The southernmost tip of an Indian reservation created by treaty with the Miami Indians in 1818, was located just north of the present location of the Horeb Cemetery on State Road 224 in Rockcreek Township. The reservation at one time included a small portion of Rockcreek and Jefferson Townships and nearly all of Union Township in Wells County, as well as territory in Allen and Huntington Counties.
Government survey teams had been here in 1822 and 1823, as well as throughout Indiana, to survey the land. These surveys were accomplished by teams of men who actually came and surveyed around each congressional township, then set the north and south section lines and finally set the east and west section lines. During their survey, field notes included information about the land as they traversed the section lines. The information recorded the species of trees, soil type, if tillable or swamp, and if rolling or level. They were instructed to adjust the human, and geographic errors due to the earth’s curvature, by making offsets in the boundaries. These adjustments account for jogs in the county roads today. Later in the 1830’s the survey teams were instructed to make the adjustments by shorting the acreage in the last section surveyed. This practice explains shortages in acreage of quarter sections on the west tier and north line of the townships surveyed later. Their field notes described the land generally as flat, heavily timbered, and in some areas as wetlands. Other areas were recorded as tillable. It was on the basis of these maps and field notes that people in the east purchased the land and moved into the soon to be Wells County.
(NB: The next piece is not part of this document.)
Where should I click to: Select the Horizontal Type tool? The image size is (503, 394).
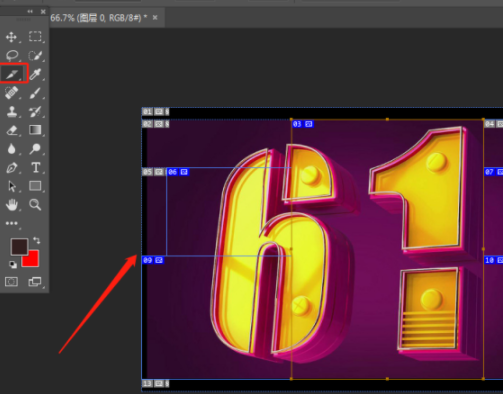pos(36,167)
Never before in history had man ever attempted to measure, explore, and record facts about so large a tract of land as the Northwest Territory, to prepare it for orderly settlement.
The Indian reservation was not surveyed until 1838. In this survey, a 640 acre tract was designated as section 38 with the land patent title issued to an un-named Indian (perhaps a chief). The records show when he disposed of the land, he and his wife signed with an"X".
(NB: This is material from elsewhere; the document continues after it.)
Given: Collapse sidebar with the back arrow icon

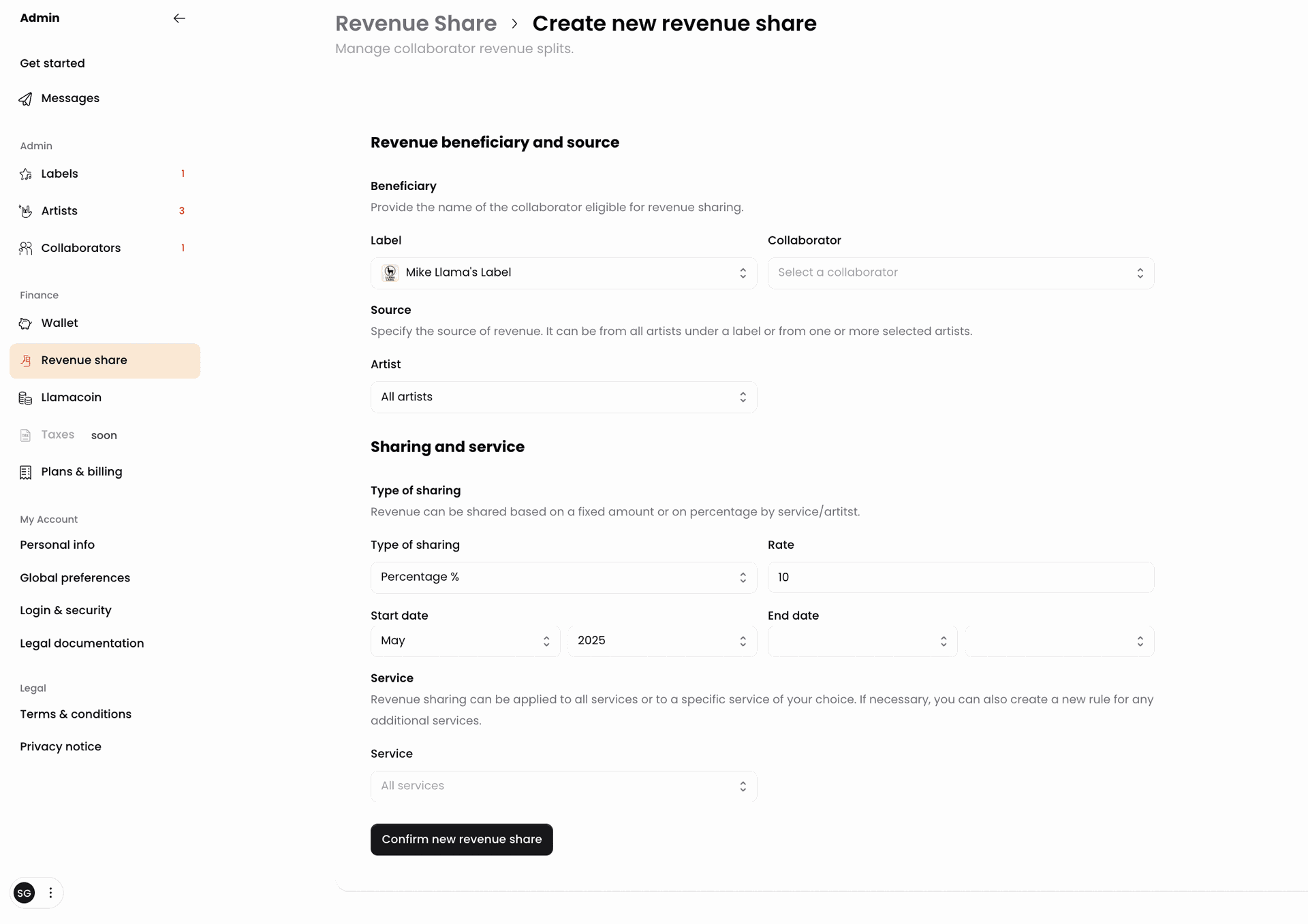Looking at the screenshot, I should 179,18.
On February 2, 1837, the Indiana General Assembly passed a bill creating Wells County. The county was named for Captain William H. Wells who was born in Kentucky, near the Indiana border about 1770. He was kidnapped by a roving band of Indians when he was 12 years old. They took him to the headquarters of the Miami tribe near Fort Wayne, where he was adopted by Chief Little Turtle. His first wife was the chief’s sister and his second wife Little Turtle’s daughter, “Sweet Breeze.” Living the life of an Indian brave, he fought in the bloody wars against the white settlers. None of these battles occured in Wells County.
Later Wells became aware of, and conscience stricken, when he realized he was fighting his own people. Following the defeat of General St. Clair in 1791, he revealed his feelings to Chief Little Turtle. Tradition in the Wells family was that Chief Little Turtle was in agreement that Wells should return and join the white people, believing this action might help to bring peace between the Indian Nation and the United States. Wells became a captain under General Anthony Wayne in 1793. When peace did come in 1795, Wells assisted in the negotiations. He learned to read and write and was an Indian agent in Fort Wayne until the War of 1812 with Great Britain. He was killed at the massacre of Fort Dearborn (Chicago) on August 15, 1815, while attempting to defend the women and children at the fort.